→ **WORK ORDER**: Transcribe, word for word, every record in the data below.

→ **WORKING DATA**:
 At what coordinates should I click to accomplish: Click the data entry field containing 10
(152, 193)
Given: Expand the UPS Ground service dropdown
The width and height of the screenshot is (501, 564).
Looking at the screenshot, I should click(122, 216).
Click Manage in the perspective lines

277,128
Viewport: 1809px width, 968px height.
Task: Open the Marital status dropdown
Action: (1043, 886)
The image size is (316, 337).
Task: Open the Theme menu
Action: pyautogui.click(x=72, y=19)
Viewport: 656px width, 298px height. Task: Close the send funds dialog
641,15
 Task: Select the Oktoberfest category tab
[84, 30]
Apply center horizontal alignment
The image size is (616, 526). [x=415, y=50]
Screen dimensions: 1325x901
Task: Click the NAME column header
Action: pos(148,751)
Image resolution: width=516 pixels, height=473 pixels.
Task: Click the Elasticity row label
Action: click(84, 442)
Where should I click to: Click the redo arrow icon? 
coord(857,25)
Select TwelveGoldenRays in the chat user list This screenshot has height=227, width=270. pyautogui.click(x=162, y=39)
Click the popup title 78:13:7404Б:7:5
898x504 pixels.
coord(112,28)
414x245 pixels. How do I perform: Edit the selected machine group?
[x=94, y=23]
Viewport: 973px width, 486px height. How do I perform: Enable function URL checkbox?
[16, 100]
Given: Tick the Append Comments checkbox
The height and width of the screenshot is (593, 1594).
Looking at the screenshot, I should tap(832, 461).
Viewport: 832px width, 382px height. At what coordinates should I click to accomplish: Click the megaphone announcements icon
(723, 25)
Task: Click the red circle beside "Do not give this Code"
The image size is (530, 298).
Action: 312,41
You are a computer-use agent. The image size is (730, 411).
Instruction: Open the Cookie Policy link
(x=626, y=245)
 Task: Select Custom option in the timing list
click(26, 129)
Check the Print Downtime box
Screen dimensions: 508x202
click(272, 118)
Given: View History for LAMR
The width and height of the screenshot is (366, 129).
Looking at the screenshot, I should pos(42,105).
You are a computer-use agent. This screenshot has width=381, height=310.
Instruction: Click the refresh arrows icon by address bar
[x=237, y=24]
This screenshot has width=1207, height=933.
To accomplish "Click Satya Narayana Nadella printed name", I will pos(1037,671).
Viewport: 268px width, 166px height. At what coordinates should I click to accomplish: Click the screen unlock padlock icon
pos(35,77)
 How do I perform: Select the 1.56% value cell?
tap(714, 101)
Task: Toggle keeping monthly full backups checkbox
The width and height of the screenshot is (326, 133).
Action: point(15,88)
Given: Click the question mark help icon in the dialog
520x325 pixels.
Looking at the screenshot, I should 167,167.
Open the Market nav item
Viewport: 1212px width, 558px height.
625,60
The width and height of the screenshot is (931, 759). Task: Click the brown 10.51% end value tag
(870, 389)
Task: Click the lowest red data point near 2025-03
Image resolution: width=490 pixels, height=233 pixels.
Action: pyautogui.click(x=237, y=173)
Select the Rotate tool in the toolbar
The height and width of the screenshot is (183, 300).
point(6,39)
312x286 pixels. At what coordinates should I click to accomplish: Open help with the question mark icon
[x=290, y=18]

→ **TASK OUTPUT**:
 At what coordinates should I click to accomplish: Click the data entry field containing 10
(152, 193)
Given: Expand the UPS Ground service dropdown
The width and height of the screenshot is (501, 564).
Looking at the screenshot, I should click(122, 216).
Click Manage in the perspective lines

277,128
Viewport: 1809px width, 968px height.
Task: Open the Marital status dropdown
Action: (1043, 886)
The image size is (316, 337).
Task: Open the Theme menu
Action: pyautogui.click(x=72, y=19)
Viewport: 656px width, 298px height. Task: Close the send funds dialog
641,15
 Task: Select the Oktoberfest category tab
[84, 30]
Apply center horizontal alignment
The image size is (616, 526). [x=415, y=50]
Screen dimensions: 1325x901
Task: Click the NAME column header
Action: pos(148,751)
Image resolution: width=516 pixels, height=473 pixels.
Task: Click the Elasticity row label
Action: click(84, 442)
Where should I click to: Click the redo arrow icon? 
coord(857,25)
Select TwelveGoldenRays in the chat user list This screenshot has height=227, width=270. pyautogui.click(x=162, y=39)
Click the popup title 78:13:7404Б:7:5
898x504 pixels.
coord(112,28)
414x245 pixels. How do I perform: Edit the selected machine group?
[x=94, y=23]
Viewport: 973px width, 486px height. How do I perform: Enable function URL checkbox?
[16, 100]
Given: Tick the Append Comments checkbox
The height and width of the screenshot is (593, 1594).
Looking at the screenshot, I should tap(832, 461).
Viewport: 832px width, 382px height. At what coordinates should I click to accomplish: Click the megaphone announcements icon
(723, 25)
Task: Click the red circle beside "Do not give this Code"
The image size is (530, 298).
Action: 312,41
You are a computer-use agent. The image size is (730, 411).
Instruction: Open the Cookie Policy link
(x=626, y=245)
 Task: Select Custom option in the timing list
click(26, 129)
Check the Print Downtime box
Screen dimensions: 508x202
click(272, 118)
Given: View History for LAMR
The width and height of the screenshot is (366, 129).
Looking at the screenshot, I should pos(42,105).
You are a computer-use agent. This screenshot has width=381, height=310.
Instruction: Click the refresh arrows icon by address bar
[x=237, y=24]
This screenshot has width=1207, height=933.
To accomplish "Click Satya Narayana Nadella printed name", I will pos(1037,671).
Viewport: 268px width, 166px height. At what coordinates should I click to accomplish: Click the screen unlock padlock icon
pos(35,77)
 How do I perform: Select the 1.56% value cell?
tap(714, 101)
Task: Toggle keeping monthly full backups checkbox
The width and height of the screenshot is (326, 133).
Action: point(15,88)
Given: Click the question mark help icon in the dialog
520x325 pixels.
Looking at the screenshot, I should 167,167.
Open the Market nav item
Viewport: 1212px width, 558px height.
625,60
The width and height of the screenshot is (931, 759). Task: Click the brown 10.51% end value tag
(870, 389)
Task: Click the lowest red data point near 2025-03
Image resolution: width=490 pixels, height=233 pixels.
Action: pyautogui.click(x=237, y=173)
Select the Rotate tool in the toolbar
The height and width of the screenshot is (183, 300).
point(6,39)
312x286 pixels. At what coordinates should I click to accomplish: Open help with the question mark icon
[x=290, y=18]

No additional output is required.